** Problem details **
Go through the material below and return each line with the string "Expand" in it.

··· Data shown

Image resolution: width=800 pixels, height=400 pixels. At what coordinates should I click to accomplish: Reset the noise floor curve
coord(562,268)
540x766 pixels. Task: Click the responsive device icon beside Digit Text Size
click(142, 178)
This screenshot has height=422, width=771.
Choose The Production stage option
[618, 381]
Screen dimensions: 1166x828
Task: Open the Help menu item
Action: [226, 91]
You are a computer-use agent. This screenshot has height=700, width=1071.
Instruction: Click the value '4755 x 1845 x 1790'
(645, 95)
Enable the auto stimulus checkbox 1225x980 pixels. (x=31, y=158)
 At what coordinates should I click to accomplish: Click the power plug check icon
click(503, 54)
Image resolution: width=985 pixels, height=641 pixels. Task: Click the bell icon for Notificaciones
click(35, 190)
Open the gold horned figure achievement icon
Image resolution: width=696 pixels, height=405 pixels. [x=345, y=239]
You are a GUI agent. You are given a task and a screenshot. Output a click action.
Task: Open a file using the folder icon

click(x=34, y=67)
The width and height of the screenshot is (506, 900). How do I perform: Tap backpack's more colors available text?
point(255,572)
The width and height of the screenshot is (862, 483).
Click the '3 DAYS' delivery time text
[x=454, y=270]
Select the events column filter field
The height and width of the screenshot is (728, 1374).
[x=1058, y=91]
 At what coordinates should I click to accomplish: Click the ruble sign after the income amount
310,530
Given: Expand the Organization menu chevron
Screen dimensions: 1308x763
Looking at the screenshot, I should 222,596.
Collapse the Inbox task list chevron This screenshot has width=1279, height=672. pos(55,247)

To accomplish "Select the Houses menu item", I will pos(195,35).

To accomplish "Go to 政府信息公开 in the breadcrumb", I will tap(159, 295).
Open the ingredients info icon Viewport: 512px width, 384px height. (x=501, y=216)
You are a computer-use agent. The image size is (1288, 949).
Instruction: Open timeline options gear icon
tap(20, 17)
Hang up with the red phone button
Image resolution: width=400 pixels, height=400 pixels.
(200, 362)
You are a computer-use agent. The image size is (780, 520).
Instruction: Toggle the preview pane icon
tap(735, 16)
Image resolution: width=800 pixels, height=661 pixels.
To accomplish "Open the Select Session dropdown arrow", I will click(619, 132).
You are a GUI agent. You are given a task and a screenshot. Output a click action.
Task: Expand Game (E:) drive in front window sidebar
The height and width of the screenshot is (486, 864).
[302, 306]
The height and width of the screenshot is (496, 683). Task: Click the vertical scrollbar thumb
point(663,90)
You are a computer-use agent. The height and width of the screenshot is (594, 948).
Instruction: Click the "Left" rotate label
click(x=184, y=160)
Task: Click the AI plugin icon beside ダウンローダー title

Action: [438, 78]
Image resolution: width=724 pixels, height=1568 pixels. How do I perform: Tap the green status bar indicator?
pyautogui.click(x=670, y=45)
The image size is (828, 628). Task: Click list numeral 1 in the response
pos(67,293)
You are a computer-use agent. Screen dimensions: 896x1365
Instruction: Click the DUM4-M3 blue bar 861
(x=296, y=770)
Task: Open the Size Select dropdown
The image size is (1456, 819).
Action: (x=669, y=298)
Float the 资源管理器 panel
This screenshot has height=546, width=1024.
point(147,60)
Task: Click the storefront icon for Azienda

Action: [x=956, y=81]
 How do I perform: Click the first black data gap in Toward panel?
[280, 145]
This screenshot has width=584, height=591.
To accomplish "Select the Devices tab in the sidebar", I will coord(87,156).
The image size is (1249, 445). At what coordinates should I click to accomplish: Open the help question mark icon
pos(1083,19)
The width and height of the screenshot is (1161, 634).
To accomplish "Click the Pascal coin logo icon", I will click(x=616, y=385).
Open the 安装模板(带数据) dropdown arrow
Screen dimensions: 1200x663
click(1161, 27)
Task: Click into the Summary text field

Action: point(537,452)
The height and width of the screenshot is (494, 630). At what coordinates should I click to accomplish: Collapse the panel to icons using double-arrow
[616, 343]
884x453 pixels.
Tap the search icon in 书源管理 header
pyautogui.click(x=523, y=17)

······

** Answer **
Given: Expand the Organization menu chevron
Task: Expand Game (E:) drive in front window sidebar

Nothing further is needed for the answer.